We are going to move past this for now because usually the K is not very clear in the 1NC for a variety of reasons, so lets just assume you default to reading FW (although this will be discussed in a later post).
The next question is: should you extend it in the 1AR? Here are my list of top 5 ways to know that you need to extend framework
1. The phrase “role of the ballot” is peppered throughout the 2NC- most role of the ballot claims are arbitrary and self serving- things like the iron chef example above seem extreme, but why is Iron Chef any more arbitrary than “who is the least imperialist” or “who is the least capitalist” etc. These ROB’s all try to rig the game in favor of the neg’s impact, so you have to go for a theory argument about why that rigging should not be allowed.
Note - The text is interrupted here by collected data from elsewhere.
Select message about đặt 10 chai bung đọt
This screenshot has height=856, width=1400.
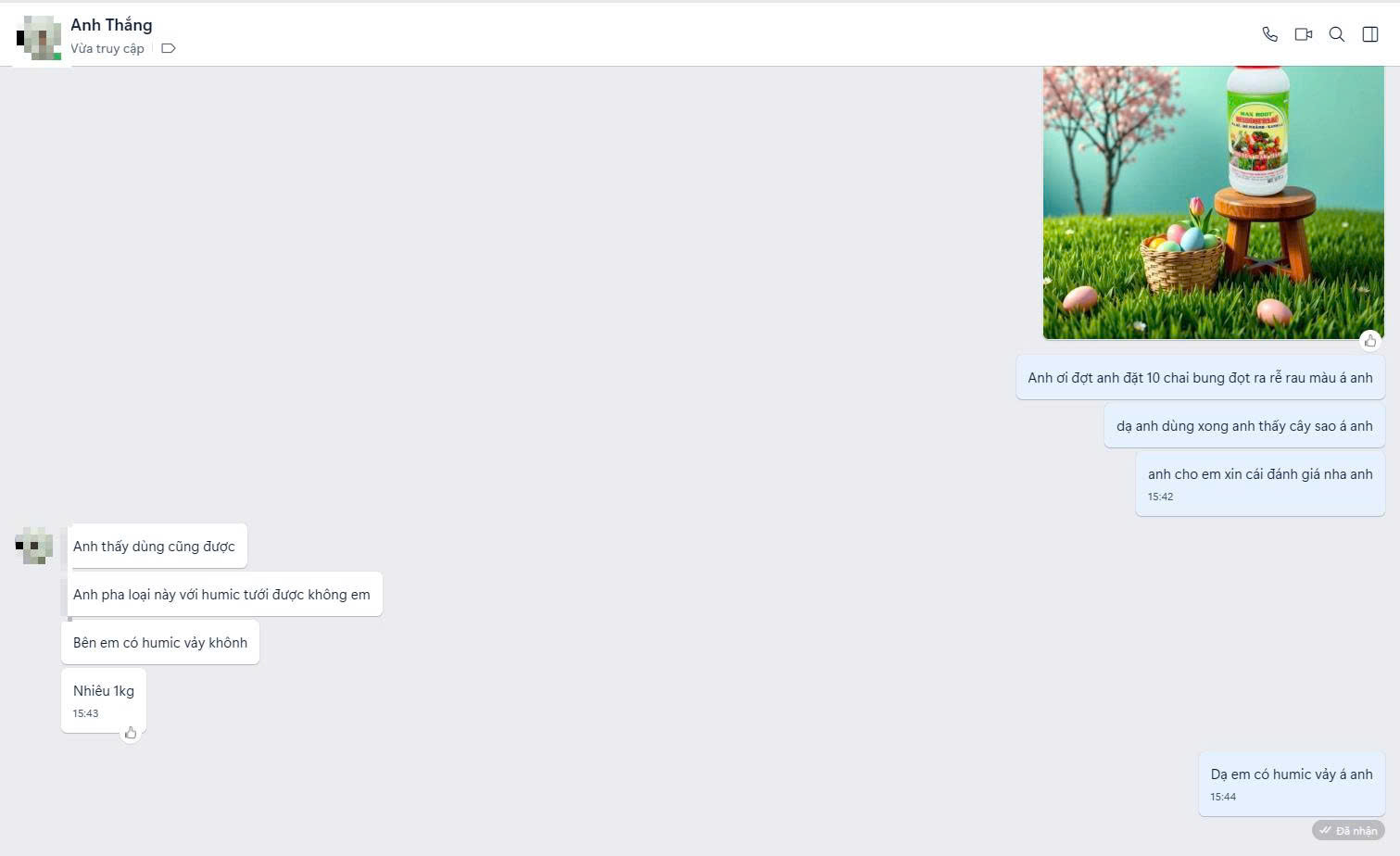pyautogui.click(x=1200, y=377)
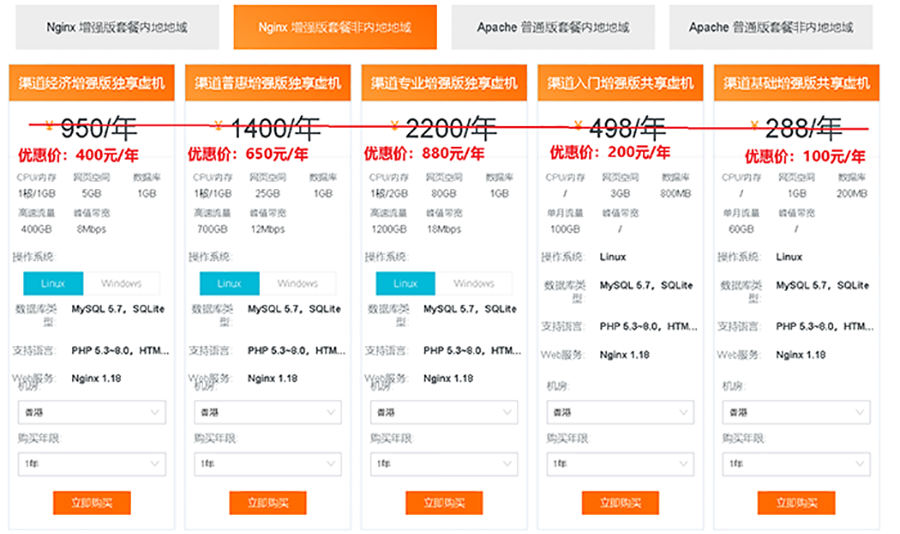Click 立即购买 for 渠道入门增强版共享虚机
The width and height of the screenshot is (900, 534).
coord(619,503)
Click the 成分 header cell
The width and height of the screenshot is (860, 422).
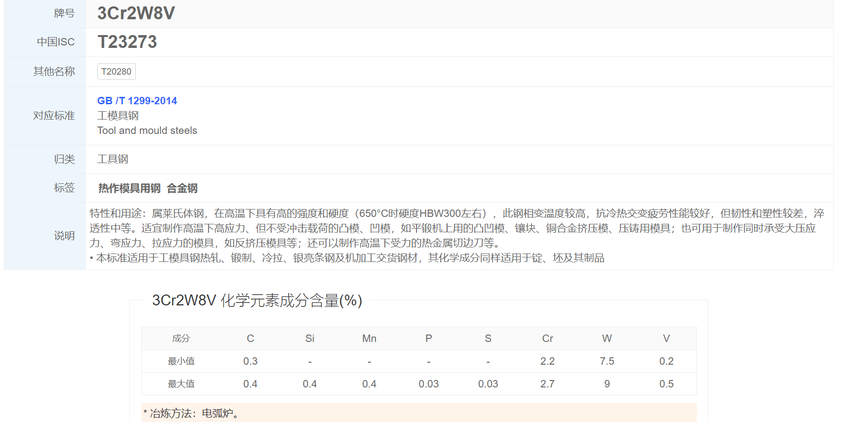pyautogui.click(x=181, y=339)
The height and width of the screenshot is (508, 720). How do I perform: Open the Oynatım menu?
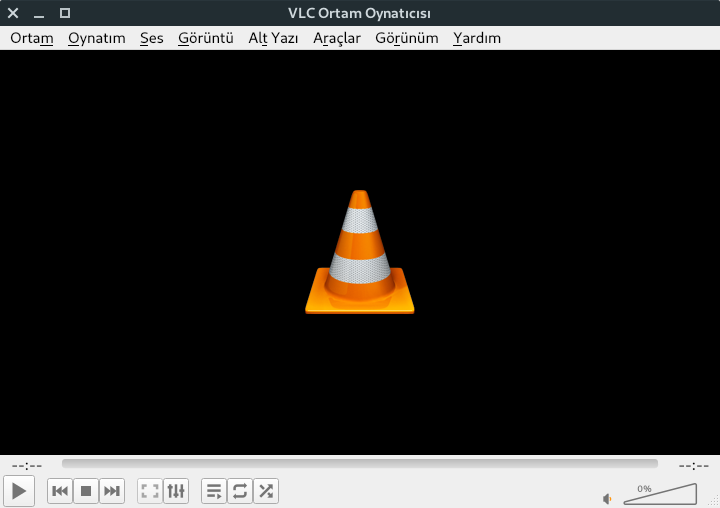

ROB is distinct from impact calculus (X o/w) because it is not a comparative claim (X is the worst), it is a procedural claim (x is all that should be considered).
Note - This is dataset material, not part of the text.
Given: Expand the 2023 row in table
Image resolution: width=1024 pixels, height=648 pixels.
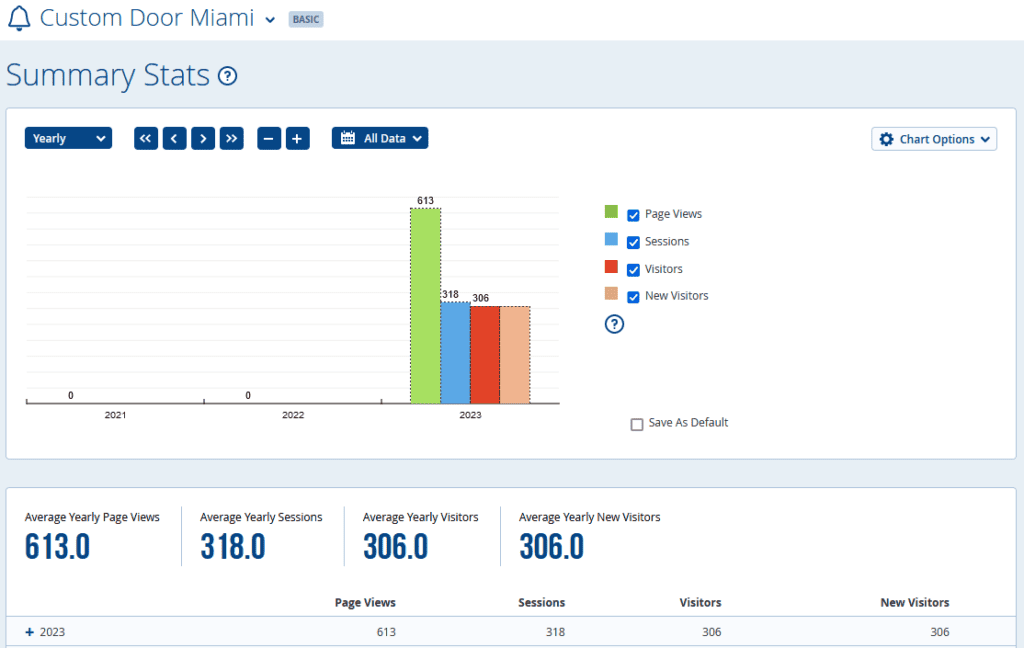Looking at the screenshot, I should click(29, 632).
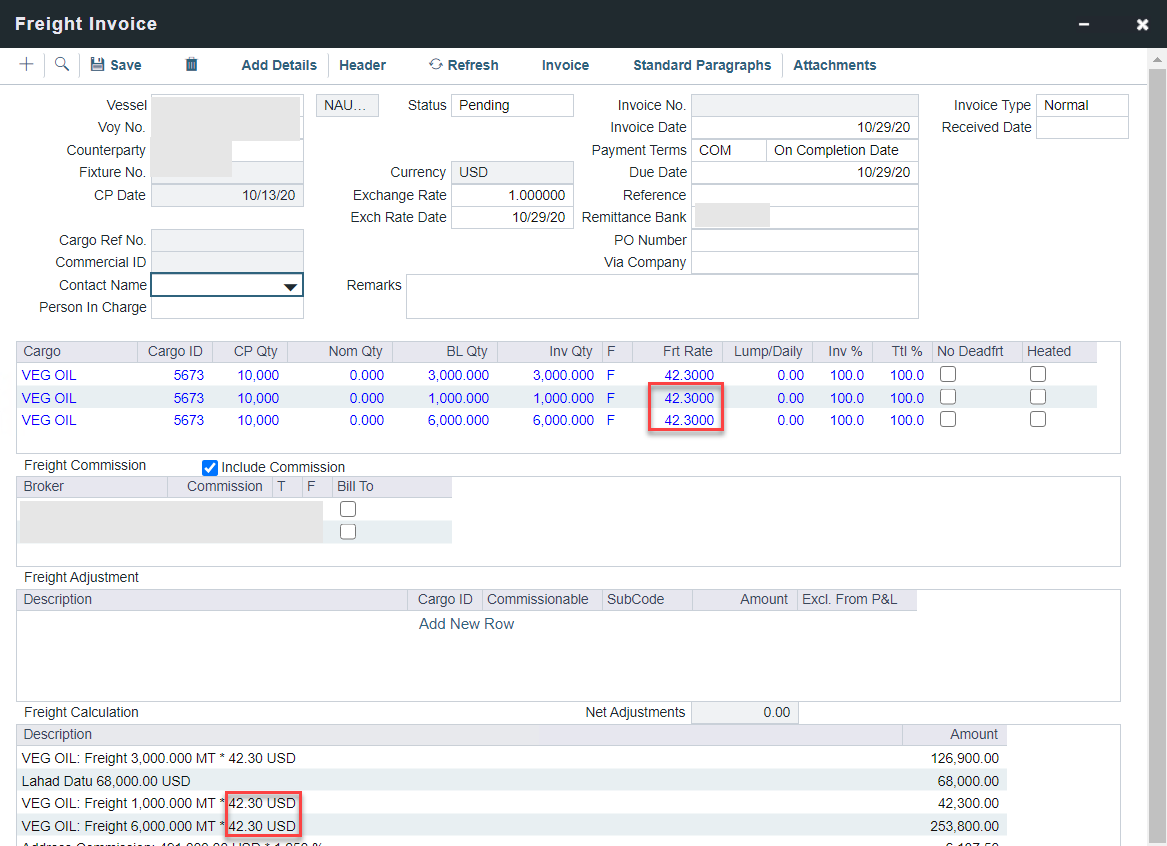
Task: Click the plus icon to add new
Action: coord(26,64)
2. Prior question- this one is a bit dicier, as the reps example above proves prior question can be a substance argument in some instances. What is crucial to figure out is if the neg is read evidence to support PQ or making a theory argument. So for example “reps 1st- doty 96″ is evidence, ” Reps 1st-you aren’t in a position to do the plan, discourse outweighs” is a procedural. Many of the signals on this list will be restating the argument “the plan doesn’t happen” – this is because K debaters for some time now have tried to repackage this subtle insight in as many weighs as possible to get the strategic benefit of mooting the 1AC without tipping off the aff that the fix was in.
3. Space – not the final frontier, but the idea that the debate should be about space- opening it up, activating it, anything about space as a concept of whats in the round should set your spidey senses tingling. Your 1AC was probably not written about space, it was about the benefits of enacting a topical plan. Ergo, space is really a ROB arg in disguise. Space as a concept is often employed by teams with oppressiony impacts as an attempt to connect them to the real world- the racism of hegemony is racism in the debate space, vote on real impacts not hypotheticals etc. This “violence in the room” style arg is sort of impact framing, but the theory component of it pushes it into the need to go for FW category for me.
4. The neg makes more than 5 arguments/spends more than a minute- this is a crude metric. But usually when the neg is going off on FW its for a reason. They know that if they dump enough crap there the aff will be too lazy to extend it and they can reap the benefits. Now, you may need to go for FW when the neg makes less than 5 answers- this is an inclusive not exclusive criteria. In general though, the more answers there are on FW, the more likely it is you need to go for it.
5. Repeated use of the term “access”. Such as “they don’t get access to X offense because…” Access is a term that basically is a link or internal link takeout, so it can be used benignly. In k debates though it is often a shortand for “plan doesn’t happen” and so you should be on the look out for the neg saying it, and esp if they are saying it a lot.